Give these lines of the material as a JSON list of strings, one string per line, with blank lines omitted.

======== RECORDS SUPPLIED ========

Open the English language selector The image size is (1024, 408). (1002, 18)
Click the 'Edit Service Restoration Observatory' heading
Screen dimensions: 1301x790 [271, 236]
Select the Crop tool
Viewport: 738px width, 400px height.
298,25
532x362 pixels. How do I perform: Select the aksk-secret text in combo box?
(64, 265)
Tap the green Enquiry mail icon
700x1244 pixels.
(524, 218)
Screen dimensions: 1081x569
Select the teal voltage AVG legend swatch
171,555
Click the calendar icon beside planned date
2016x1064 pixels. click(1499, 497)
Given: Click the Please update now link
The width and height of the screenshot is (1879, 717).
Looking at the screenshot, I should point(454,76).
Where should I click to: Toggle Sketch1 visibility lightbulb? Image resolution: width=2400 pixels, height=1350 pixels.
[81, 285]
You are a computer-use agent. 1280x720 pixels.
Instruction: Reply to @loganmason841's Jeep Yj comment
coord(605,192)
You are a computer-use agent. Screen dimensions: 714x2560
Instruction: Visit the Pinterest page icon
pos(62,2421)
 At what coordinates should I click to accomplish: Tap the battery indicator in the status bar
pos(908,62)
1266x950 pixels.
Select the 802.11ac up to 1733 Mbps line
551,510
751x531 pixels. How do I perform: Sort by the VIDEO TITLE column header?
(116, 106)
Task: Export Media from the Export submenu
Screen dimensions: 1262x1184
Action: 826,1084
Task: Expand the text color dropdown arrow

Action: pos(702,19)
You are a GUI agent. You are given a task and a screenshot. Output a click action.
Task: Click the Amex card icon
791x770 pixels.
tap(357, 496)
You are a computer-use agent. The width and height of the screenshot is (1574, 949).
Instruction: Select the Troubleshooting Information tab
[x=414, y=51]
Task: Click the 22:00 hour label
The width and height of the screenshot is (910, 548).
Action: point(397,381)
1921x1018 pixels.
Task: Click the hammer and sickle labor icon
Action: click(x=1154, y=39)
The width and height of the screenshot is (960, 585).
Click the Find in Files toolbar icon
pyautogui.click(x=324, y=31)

========

> [THE ANSWER]
[
  "Open the English language selector The image size is (1024, 408). (1002, 18)",
  "Click the 'Edit Service Restoration Observatory' heading",
  "Screen dimensions: 1301x790 [271, 236]",
  "Select the Crop tool",
  "Viewport: 738px width, 400px height.",
  "298,25",
  "532x362 pixels. How do I perform: Select the aksk-secret text in combo box?",
  "(64, 265)",
  "Tap the green Enquiry mail icon",
  "700x1244 pixels.",
  "(524, 218)",
  "Screen dimensions: 1081x569",
  "Select the teal voltage AVG legend swatch",
  "171,555",
  "Click the calendar icon beside planned date",
  "2016x1064 pixels. click(1499, 497)",
  "Given: Click the Please update now link",
  "The width and height of the screenshot is (1879, 717).",
  "Looking at the screenshot, I should point(454,76).",
  "Where should I click to: Toggle Sketch1 visibility lightbulb? Image resolution: width=2400 pixels, height=1350 pixels.",
  "[81, 285]",
  "You are a computer-use agent. 1280x720 pixels.",
  "Instruction: Reply to @loganmason841's Jeep Yj comment",
  "coord(605,192)",
  "You are a computer-use agent. Screen dimensions: 714x2560",
  "Instruction: Visit the Pinterest page icon",
  "pos(62,2421)",
  " At what coordinates should I click to accomplish: Tap the battery indicator in the status bar",
  "pos(908,62)",
  "1266x950 pixels.",
  "Select the 802.11ac up to 1733 Mbps line",
  "551,510",
  "751x531 pixels. How do I perform: Sort by the VIDEO TITLE column header?",
  "(116, 106)",
  "Task: Export Media from the Export submenu",
  "Screen dimensions: 1262x1184",
  "Action: 826,1084",
  "Task: Expand the text color dropdown arrow",
  "Action: pos(702,19)",
  "You are a GUI agent. You are given a task and a screenshot. Output a click action.",
  "Task: Click the Amex card icon",
  "791x770 pixels.",
  "tap(357, 496)",
  "You are a computer-use agent. The width and height of the screenshot is (1574, 949).",
  "Instruction: Select the Troubleshooting Information tab",
  "[x=414, y=51]",
  "Task: Click the 22:00 hour label",
  "The width and height of the screenshot is (910, 548).",
  "Action: point(397,381)",
  "1921x1018 pixels.",
  "Task: Click the hammer and sickle labor icon",
  "Action: click(x=1154, y=39)",
  "The width and height of the screenshot is (960, 585).",
  "Click the Find in Files toolbar icon",
  "pyautogui.click(x=324, y=31)"
]